═══ Data supplied

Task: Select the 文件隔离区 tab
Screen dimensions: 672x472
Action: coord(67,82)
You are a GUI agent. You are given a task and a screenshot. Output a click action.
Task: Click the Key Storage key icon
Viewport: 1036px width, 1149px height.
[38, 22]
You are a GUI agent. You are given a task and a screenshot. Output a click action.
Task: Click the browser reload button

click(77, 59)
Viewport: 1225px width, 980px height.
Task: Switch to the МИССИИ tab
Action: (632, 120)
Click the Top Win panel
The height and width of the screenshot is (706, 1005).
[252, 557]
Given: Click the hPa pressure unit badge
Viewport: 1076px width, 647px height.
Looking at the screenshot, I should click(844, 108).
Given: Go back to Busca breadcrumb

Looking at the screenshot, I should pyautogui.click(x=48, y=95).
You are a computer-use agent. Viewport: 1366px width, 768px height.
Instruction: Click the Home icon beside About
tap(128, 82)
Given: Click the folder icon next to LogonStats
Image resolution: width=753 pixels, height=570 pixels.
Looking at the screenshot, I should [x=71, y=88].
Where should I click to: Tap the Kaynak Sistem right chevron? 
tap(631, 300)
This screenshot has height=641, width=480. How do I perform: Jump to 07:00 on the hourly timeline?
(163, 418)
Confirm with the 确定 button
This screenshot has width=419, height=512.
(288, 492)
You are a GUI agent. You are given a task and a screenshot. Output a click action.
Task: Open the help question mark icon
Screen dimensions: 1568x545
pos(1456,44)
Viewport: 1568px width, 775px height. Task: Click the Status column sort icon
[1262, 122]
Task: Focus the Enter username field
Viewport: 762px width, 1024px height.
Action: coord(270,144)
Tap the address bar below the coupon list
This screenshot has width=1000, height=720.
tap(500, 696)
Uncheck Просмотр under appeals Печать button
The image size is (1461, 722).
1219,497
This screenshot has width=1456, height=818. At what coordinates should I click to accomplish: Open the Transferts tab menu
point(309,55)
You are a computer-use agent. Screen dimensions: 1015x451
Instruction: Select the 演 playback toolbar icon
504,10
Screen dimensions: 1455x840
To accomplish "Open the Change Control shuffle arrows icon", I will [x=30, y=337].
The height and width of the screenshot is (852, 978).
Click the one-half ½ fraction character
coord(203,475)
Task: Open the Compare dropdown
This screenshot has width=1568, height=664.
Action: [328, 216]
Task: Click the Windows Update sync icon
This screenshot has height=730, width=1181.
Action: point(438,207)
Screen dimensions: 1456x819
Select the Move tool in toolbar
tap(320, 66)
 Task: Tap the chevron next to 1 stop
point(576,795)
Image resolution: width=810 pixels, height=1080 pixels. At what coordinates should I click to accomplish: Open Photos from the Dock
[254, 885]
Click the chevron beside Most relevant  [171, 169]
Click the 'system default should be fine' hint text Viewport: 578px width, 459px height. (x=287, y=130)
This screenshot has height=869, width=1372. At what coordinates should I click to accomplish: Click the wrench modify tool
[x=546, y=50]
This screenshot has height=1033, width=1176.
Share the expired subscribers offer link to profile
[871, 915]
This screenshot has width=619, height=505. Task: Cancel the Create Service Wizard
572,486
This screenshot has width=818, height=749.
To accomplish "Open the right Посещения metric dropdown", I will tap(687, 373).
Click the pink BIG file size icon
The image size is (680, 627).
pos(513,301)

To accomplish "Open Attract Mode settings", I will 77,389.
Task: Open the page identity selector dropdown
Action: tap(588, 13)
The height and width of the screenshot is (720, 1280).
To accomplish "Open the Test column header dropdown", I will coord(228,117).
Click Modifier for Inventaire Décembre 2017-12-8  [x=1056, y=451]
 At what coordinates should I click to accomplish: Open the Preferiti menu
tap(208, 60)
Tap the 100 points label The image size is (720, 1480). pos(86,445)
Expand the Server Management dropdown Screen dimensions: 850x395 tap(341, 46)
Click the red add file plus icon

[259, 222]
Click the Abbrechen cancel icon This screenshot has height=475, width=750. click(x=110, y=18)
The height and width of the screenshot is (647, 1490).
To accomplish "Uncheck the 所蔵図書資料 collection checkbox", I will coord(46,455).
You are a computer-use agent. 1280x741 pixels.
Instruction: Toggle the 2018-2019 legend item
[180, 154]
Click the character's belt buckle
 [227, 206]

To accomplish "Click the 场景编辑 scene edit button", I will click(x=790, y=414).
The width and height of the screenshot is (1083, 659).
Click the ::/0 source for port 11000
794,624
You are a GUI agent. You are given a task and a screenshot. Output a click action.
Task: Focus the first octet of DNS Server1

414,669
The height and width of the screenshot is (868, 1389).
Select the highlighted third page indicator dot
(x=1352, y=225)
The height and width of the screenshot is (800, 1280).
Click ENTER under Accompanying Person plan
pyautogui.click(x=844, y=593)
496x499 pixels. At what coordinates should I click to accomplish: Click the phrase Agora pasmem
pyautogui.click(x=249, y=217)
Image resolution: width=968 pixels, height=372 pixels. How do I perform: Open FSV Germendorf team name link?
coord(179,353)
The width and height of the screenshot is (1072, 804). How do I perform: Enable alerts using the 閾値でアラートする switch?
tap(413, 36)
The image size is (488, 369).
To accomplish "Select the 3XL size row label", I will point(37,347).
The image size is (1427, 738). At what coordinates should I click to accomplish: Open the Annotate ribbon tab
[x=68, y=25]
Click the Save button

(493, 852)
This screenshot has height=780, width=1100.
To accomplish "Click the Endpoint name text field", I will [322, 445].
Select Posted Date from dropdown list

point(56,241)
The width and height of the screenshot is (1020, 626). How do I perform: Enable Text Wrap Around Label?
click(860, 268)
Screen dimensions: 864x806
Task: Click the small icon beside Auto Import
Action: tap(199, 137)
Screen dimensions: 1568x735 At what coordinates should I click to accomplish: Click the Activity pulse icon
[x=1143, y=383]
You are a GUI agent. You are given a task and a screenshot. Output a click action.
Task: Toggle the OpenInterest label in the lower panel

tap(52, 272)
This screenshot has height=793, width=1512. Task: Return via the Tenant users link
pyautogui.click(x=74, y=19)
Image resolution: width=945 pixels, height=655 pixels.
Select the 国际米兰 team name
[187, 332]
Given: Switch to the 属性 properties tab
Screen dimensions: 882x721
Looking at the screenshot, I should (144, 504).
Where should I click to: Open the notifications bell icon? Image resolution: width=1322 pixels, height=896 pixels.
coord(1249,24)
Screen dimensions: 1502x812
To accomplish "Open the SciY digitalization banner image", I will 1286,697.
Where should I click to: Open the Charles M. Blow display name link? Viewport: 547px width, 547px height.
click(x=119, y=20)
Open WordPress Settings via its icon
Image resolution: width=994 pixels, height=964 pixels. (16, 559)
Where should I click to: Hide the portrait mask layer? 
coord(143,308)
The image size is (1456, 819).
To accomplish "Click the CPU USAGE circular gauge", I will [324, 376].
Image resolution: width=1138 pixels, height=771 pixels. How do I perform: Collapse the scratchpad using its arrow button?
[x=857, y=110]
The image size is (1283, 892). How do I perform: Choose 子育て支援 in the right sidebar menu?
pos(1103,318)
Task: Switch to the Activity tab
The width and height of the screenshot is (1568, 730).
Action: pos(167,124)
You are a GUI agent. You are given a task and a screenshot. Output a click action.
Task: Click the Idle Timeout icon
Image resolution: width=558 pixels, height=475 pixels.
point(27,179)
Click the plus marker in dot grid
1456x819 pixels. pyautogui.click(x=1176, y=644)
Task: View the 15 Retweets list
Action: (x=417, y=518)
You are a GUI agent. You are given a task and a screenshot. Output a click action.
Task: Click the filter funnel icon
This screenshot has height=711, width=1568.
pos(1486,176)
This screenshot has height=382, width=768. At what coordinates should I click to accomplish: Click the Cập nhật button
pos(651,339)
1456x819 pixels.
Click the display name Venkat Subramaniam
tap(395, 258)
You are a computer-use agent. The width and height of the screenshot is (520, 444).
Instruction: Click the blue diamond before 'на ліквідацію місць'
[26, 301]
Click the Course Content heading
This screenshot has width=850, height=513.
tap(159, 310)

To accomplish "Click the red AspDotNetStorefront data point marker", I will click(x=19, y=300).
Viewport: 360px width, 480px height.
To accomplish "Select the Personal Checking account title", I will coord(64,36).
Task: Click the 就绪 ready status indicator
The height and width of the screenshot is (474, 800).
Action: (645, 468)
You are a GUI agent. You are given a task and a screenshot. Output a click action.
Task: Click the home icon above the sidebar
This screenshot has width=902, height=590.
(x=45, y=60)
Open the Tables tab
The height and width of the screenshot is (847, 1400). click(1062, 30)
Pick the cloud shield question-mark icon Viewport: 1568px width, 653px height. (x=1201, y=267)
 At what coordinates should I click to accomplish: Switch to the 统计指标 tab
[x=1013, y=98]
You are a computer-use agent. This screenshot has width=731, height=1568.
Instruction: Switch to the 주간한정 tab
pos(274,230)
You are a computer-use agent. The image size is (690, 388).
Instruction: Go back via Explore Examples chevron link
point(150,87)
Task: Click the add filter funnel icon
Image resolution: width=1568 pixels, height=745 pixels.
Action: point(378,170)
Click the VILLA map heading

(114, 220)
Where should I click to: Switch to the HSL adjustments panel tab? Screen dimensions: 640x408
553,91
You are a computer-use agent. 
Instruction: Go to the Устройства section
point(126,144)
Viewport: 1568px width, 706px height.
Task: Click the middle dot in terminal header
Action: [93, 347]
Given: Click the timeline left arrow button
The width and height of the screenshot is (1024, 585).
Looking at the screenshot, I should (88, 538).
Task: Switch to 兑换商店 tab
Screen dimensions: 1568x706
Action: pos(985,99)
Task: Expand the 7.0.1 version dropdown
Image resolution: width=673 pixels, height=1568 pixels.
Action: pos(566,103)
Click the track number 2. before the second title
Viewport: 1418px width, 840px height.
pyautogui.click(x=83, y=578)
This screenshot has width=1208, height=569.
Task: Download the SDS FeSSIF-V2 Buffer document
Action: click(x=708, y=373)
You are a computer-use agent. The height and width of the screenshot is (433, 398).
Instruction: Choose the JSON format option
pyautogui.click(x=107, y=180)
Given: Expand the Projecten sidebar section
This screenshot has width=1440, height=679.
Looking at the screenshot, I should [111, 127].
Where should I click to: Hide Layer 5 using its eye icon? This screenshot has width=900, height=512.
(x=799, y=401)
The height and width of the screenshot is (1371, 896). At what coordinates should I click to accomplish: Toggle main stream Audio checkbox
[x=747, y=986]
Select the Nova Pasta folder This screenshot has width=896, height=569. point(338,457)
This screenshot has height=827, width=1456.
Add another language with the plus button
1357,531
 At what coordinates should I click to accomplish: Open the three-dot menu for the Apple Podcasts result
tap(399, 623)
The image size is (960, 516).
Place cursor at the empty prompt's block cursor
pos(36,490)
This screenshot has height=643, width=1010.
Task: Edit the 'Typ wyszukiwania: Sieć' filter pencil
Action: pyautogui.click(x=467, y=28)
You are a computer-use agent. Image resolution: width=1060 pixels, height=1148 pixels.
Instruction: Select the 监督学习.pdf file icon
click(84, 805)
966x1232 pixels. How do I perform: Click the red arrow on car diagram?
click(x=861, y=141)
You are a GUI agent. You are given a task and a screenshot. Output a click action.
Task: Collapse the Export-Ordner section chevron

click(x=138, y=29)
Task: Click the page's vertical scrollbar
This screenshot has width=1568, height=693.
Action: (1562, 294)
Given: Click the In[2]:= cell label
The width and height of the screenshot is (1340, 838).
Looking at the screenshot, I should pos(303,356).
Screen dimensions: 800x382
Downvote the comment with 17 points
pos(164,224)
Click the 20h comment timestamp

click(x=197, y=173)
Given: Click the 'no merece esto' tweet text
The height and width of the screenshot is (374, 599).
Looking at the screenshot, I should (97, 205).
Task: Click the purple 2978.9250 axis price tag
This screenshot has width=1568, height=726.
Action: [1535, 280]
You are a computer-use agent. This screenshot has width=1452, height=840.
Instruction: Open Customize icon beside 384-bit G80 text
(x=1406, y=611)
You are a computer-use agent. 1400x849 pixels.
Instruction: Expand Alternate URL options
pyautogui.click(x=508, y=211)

══════

# Your instructions
In the records above, collect each line with "question".

# Solution
Task: Open the help question mark icon
Pick the cloud shield question-mark icon Viewport: 1568px width, 653px height. (x=1201, y=267)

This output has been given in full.